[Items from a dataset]
--- START ---

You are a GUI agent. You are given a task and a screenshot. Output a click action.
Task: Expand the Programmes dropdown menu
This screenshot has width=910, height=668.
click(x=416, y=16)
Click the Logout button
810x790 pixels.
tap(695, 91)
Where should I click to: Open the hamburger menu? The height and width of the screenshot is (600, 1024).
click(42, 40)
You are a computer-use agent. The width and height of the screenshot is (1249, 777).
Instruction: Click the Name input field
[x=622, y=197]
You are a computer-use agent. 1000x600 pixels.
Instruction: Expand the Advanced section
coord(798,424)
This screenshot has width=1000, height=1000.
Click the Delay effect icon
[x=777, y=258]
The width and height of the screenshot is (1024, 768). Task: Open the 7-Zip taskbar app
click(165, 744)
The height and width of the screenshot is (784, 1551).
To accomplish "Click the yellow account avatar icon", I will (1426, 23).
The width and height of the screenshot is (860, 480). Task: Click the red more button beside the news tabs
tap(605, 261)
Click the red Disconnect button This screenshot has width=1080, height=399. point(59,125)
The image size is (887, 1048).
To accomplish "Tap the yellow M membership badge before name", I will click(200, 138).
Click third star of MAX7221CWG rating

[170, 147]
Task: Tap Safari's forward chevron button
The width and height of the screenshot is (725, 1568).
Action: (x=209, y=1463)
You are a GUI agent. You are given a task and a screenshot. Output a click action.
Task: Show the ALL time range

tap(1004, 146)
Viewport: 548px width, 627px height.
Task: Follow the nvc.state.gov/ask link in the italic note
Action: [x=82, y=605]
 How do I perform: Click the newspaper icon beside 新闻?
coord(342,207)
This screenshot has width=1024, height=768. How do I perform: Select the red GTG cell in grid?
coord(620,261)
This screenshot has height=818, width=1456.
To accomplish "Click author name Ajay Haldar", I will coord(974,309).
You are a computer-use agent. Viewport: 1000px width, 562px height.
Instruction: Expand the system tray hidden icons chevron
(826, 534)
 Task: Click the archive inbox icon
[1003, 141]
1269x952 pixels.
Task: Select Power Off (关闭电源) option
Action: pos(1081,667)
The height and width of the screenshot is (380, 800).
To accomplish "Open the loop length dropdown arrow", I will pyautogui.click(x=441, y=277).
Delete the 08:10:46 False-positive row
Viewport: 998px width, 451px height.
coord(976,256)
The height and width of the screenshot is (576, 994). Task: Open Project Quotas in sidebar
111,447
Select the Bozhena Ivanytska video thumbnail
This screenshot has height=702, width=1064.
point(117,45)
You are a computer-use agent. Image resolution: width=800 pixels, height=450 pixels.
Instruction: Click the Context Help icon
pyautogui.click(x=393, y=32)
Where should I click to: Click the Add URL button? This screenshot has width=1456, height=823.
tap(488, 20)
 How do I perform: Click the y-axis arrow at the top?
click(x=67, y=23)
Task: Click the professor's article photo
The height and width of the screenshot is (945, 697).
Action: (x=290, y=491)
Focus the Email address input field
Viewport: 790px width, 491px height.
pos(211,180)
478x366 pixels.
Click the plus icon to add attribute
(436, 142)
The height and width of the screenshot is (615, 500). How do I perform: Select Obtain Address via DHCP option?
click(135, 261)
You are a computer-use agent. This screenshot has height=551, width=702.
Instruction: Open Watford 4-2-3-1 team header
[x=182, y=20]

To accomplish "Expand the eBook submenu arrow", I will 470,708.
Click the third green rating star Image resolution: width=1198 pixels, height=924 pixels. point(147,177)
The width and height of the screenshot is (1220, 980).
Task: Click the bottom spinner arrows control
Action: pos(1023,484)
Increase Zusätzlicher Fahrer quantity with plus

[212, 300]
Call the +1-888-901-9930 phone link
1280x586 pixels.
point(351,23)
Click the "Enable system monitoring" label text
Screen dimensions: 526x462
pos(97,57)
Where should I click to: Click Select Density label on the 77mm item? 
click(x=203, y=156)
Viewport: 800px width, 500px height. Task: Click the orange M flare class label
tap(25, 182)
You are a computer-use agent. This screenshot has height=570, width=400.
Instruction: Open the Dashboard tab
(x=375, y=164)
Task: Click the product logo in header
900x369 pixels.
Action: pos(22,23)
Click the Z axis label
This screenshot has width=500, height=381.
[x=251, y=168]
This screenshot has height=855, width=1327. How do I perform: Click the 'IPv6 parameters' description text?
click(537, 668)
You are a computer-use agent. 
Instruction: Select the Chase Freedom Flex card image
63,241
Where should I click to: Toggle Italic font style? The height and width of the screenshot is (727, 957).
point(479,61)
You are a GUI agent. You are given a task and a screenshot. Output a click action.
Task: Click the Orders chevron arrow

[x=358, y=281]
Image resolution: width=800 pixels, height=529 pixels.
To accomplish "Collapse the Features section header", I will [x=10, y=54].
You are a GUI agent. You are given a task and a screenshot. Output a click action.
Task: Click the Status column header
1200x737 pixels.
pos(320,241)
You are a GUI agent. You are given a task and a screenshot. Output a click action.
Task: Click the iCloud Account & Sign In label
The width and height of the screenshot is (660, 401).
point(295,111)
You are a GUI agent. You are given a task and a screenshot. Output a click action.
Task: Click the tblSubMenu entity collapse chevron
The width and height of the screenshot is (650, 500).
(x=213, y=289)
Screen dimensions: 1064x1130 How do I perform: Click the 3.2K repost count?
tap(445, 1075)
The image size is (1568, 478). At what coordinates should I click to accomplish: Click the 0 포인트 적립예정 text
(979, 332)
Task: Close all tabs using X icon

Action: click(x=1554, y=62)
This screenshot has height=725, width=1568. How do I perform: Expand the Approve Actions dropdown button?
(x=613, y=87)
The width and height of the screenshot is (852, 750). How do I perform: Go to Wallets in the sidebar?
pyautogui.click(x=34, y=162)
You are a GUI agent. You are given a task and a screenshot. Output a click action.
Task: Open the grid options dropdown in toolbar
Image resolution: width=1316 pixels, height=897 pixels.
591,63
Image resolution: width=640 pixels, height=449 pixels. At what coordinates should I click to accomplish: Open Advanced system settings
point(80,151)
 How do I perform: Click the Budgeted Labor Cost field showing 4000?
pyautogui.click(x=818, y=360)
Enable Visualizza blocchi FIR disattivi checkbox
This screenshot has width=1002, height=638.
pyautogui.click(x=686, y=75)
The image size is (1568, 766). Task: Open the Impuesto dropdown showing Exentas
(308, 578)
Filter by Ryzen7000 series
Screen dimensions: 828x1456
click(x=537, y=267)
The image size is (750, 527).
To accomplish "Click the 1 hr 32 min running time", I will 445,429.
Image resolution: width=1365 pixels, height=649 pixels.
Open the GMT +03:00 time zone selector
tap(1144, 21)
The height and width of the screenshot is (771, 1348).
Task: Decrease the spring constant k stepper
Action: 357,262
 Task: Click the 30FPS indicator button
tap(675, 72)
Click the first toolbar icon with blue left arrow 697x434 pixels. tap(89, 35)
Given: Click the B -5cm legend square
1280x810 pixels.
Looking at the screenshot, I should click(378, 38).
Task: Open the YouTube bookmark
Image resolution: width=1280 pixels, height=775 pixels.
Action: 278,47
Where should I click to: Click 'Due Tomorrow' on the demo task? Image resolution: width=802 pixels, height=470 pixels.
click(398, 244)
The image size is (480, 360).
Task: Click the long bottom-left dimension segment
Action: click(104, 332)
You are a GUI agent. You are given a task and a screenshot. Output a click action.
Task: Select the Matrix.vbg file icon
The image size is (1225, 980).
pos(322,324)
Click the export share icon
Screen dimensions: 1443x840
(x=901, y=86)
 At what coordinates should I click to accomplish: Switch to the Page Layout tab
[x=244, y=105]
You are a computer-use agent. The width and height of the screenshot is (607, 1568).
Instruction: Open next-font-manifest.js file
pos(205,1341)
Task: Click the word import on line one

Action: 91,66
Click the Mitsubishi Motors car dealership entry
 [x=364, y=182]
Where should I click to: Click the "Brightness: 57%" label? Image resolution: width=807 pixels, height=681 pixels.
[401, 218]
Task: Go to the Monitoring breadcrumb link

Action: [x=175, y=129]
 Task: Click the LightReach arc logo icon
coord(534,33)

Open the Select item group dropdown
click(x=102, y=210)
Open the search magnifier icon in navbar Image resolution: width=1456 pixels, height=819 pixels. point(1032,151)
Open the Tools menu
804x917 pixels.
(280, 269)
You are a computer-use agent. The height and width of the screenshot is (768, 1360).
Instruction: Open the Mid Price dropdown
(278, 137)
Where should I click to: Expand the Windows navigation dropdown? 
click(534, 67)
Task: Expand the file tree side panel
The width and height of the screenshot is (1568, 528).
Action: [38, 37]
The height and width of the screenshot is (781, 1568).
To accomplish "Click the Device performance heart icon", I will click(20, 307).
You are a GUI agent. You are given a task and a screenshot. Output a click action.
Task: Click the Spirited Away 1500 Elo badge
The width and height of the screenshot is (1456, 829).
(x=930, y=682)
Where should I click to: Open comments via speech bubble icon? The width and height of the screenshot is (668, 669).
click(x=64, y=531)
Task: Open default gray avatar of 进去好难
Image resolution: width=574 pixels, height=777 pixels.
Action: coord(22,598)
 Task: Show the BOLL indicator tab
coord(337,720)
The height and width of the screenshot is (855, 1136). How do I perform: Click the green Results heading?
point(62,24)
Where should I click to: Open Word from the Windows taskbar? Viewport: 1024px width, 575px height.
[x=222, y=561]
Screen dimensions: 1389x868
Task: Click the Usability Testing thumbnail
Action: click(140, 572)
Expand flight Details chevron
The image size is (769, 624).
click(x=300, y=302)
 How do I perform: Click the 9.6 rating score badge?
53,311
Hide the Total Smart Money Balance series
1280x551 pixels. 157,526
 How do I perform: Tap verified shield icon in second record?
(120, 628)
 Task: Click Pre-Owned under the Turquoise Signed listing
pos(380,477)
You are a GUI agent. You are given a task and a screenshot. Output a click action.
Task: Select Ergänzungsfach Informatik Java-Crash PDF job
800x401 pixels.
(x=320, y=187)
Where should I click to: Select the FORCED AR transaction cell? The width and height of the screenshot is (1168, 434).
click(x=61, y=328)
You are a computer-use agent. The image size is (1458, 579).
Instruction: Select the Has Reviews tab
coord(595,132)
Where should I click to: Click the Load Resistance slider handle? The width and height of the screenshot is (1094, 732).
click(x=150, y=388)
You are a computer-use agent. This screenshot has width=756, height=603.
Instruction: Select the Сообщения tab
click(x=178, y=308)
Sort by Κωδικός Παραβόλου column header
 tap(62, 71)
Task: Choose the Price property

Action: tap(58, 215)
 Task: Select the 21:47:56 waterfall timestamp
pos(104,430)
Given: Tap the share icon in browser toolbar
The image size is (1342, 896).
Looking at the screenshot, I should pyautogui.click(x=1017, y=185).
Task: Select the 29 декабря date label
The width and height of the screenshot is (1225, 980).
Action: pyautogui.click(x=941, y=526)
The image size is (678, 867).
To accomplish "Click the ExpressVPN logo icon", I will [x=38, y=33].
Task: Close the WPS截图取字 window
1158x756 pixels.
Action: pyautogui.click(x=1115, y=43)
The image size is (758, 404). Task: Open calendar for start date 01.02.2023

--- END ---

*EXERCISE REQUIREMENTS:*
Show each line in the data where the string "toolbar" appears.

*RESPONSE TO THIS EXERCISE:*
Task: Open the grid options dropdown in toolbar
Click the first toolbar icon with blue left arrow 697x434 pixels. tap(89, 35)
Given: Tap the share icon in browser toolbar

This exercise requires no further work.